Читать «Разговоры запросто» онлайн - страница 280
Эразм Роттердамский
Гиларий. Его зовут Дермардом.
Левин. Прекрасно его знаю! Это ведь он, Дермард, недавно в каком-то застолье обозвал нашего Эразма «диаволом»?
Гиларий. Он самый. Тогдашние его слова, правда, не сошли ему безнаказанно, но все же люди учтивые и доброжелательные приписывали их хмелю, опьянению.
Левин. А как он оправдывался в ответ на все укоры?
Гиларий. В сердцах, дескать, сказал.
Левин. «В сердцах»? Ведь у него ни сердца нет, ни души!
Гиларий. Но когда Дермард излил свое гнойное дермо всенародно, да еще в таком месте, да еще перед такими слушателями, при таком блестящем стечении монархов, наконец — это уже показалось непереносимым и мне, и всем образованным людям!
Левин. Рассказывай! Не томи!
Гиларий. Он долго, до крайности тупо и до крайности злобно нападал на нашего Эразма. «Появился в последнее время, — так он орал, — какой-то новый доктор Эразм. Виноват, оговорился: не Эразм, а осел!» И тут же объяснил народу, как «осел» по-немецки. Левин. Очень забавно!

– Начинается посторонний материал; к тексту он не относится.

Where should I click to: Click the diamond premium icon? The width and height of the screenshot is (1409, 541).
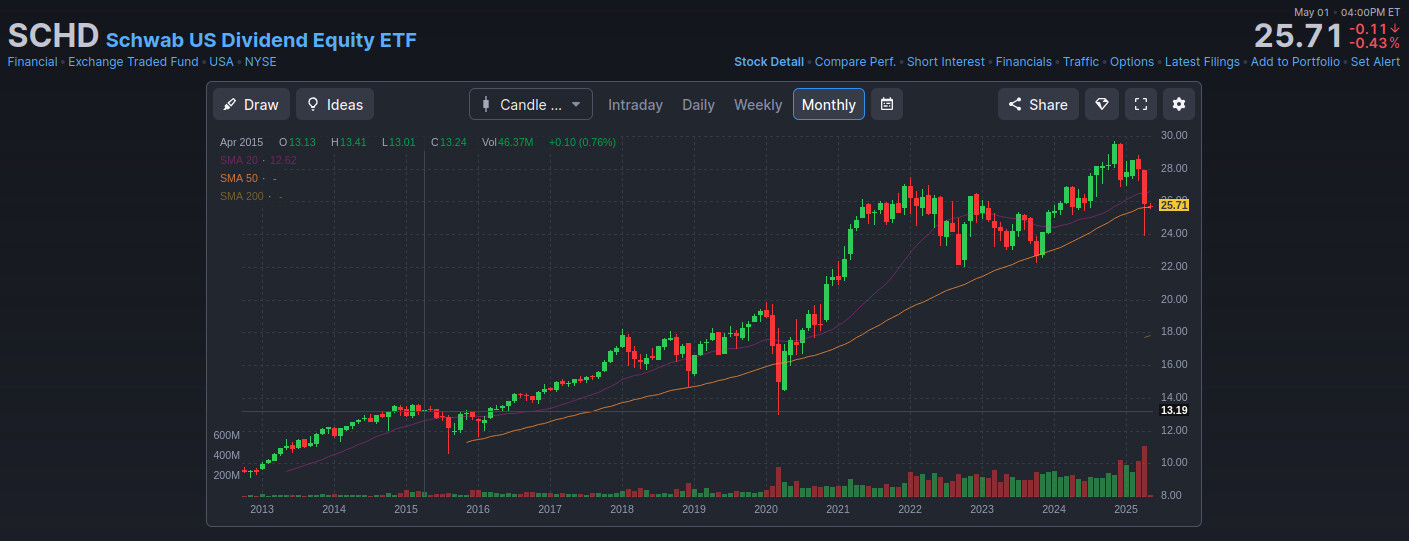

Гиларий. Так ли уж забавно? Скорее глупо! Левин. Разве, по-твоему, не забавно, что такой осел зовет «ослом» кого бы то ни было (не говоря уже об Эразме)? Одно я знаю точно: будь среди вас сам Эразм, он бы от смеха не удержался.

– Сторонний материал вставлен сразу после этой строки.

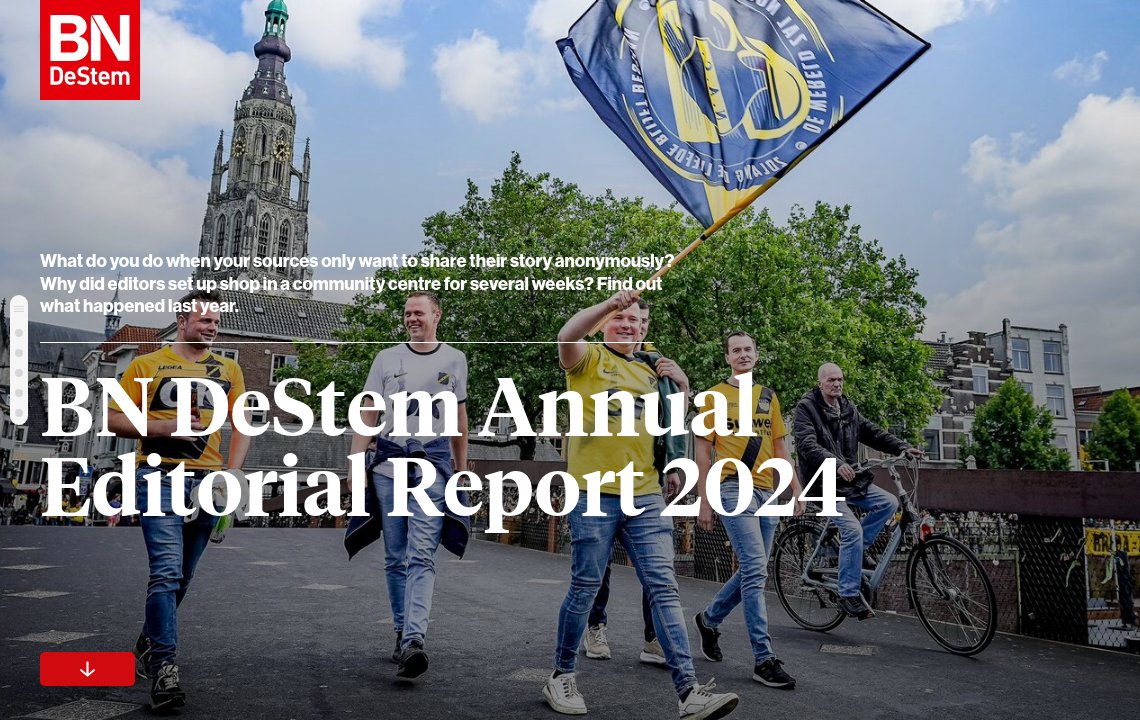The image size is (1140, 720).
Task: Reveal sections below with the scroll-down arrow
Action: 87,669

Гиларий. Да, бестолковостью он напоминал осла не меньше, чем цветом платья.
Левин. Я полагаю, во всей Аркадии не сыскать осла, который был бы ослом до такой степени, чтобы жевать сено с большим на то правом, нежели у нашего Дермарда.
Гиларий. Ну, прямо-таки Апулей навыворот! Тот под ослиным обличием скрывал человека, этот под человеческим обличием скрывает осла.
Левин. Но этаких ослов мы нынче кормим пирогами да поим медвяными винами, — так что же удивляться, если они и кусают, кого вздумается, и копытами лягают?
Гиларий. «Этот, говорит, доктор-осел смеет поправлять „Величит“, хотя песнь изречена святым Духом через уста святейшей Девы!»
Левин. Узнаю παροιμιαν αδελφικην. Гиларий. Он так надрывался и ужасался, словно совершилось чудовищное богохульство.
Левин. Сердце в пятки уходит! Что же он натворил, наш Эразм?
Гиларий. Церковь поет: «Ибо призрел господь смирение рабы своей», а Эразм, вместо этого, перевел: «Ибо призрел ничтожество рабы своей». Это слово по-немецки звучит унизительнее, чем по-латыни.
Левин. Кто ж не согласится, что это мерзостное богохульство — святейшую Матерь Христову, которая превыше всех серафимов и херувимов, назвать ничтожной рабою?!
Гиларий. Ну, а что, если бы кто-нибудь назвал апостолов ничего не стоящими рабами?
Левин. Я бы сложил костер богохульнику.
Гиларий. А что, если бы несравненно Павла-апостола кто-нибудь назвал недостойным апостольского имени?
Левин. Я закричал бы: «Огня!»
Гиларий. Но именно так научил говорить своих апостолов единственный неопровержимый учитель — Христос: «Когда исполните все, повеленное вам, говорите: „Мы рабы, ничего не стоящие“. И, помня об этом наставлении, Павел объявляет о себе: „Я наименьший из апостолов и недостоин называться апостолом“.
Левин. Да, так объявляют о себе люди благочестивые, ибо скромность — добродетель, которая богу всего милее; но если то же объявит о них кто-либо другой, и особенно когда они причислены к лику святых, — это тяжкое богохульство.